=== STATED TASK 1 ===
Answer these questions about the article on the Hawkes v. Max Aicher decision:
(a) How many years of service must an employee have to be eligible for statutory severance pay?
(b) What minimum annual payroll must the employer have for statutory severance pay to apply?
(c) How many judges sat on the Divisional Court panel that decided the case?

□ □ □ □ □ □ □

Hawkes v. Max Aicher Court Decision Expands Availability of Severance Pay to More Employees

Jun 17, 2021

Employees who are fired have long been entitled to various protections under Ontario’s Employment Standards Act, 2000. One of those protections – statutory severance pay – got a jolt in the arm last week with Hawkes v Max Aicher (North America) Ltd. in a way that will ensure protection for more employees than previously believed, including employees of smaller organizations that are affiliated with or subsidiaries of other companies outside of Ontario.

Statutory severance pay entitles eligible employees with 5+ years of service with their employer to severance pay, but only if their employer’s annual payroll is $2.5 million or more. How that payroll was to be calculated, however, was the subject of dispute in Hawkes v Max Aicher (North America) Ltd. There was never a doubt that the payroll for all employees based in Ontario would count. But what if your employer’s operations are mostly in Quebec or Alberta – or Europe or Asia, for that matter? Should the salaries of those employees count? Many employers have tried to exclude those employees, arguing that only the salaries of employees in Ontario should count.

Fortunately, Ontario’s Divisional Court may have put the matter to rest this week. In a unanimous decision by the 3-judge panel in Hawkes v Max Aicher (North America) Ltd., the appellate court rules that all employees – whether they are based in Ontario or not – should count towards the $2.5 million threshold.

□ □ □ □ □ □ □

=== STATED TASK 2 ===
Convert the records into a Markdown table with the columns n (row number) and Line. Begin at the line that has "Open the Explore search icon" and stop after the line that has "pyautogui.click(x=698, y=303)", leaving out blank lines.

□ □ □ □ □ □ □

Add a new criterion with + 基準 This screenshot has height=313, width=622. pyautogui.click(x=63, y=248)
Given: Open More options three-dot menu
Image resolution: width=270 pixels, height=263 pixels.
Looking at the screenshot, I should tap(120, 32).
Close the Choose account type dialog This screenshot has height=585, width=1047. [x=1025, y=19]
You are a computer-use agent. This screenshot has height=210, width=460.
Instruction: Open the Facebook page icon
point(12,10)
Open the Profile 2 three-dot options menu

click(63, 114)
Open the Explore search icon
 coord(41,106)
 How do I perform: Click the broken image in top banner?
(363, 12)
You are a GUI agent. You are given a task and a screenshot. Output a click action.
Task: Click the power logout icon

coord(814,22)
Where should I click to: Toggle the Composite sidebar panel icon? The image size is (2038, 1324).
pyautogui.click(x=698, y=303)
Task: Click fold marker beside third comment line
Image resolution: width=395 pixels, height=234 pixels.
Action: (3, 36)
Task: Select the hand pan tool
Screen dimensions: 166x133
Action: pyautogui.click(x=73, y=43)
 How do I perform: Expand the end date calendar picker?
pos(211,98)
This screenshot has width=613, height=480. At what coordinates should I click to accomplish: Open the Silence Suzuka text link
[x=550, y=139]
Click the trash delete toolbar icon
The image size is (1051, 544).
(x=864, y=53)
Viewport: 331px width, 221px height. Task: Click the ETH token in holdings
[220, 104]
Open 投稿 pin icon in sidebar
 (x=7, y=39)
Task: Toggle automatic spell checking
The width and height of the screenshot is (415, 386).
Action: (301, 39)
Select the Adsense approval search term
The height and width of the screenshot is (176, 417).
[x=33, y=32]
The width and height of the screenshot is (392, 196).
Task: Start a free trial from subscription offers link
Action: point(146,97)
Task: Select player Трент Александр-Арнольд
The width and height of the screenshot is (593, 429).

□ □ □ □ □ □ □

=== TASK ANSWER 1 ===
(a) 5 or more years.
(b) $2.5 million.
(c) 3 judges.

=== TASK ANSWER 2 ===
| n | Line |
|---|---|
| 1 | Open the Explore search icon |
| 2 |  coord(41,106) |
| 3 |  How do I perform: Click the broken image in top banner? |
| 4 | (363, 12) |
| 5 | You are a GUI agent. You are given a task and a screenshot. Output a click action. |
| 6 | Task: Click the power logout icon |
| 7 | coord(814,22) |
| 8 | Where should I click to: Toggle the Composite sidebar panel icon? The image size is (2038, 1324). |
| 9 | pyautogui.click(x=698, y=303) |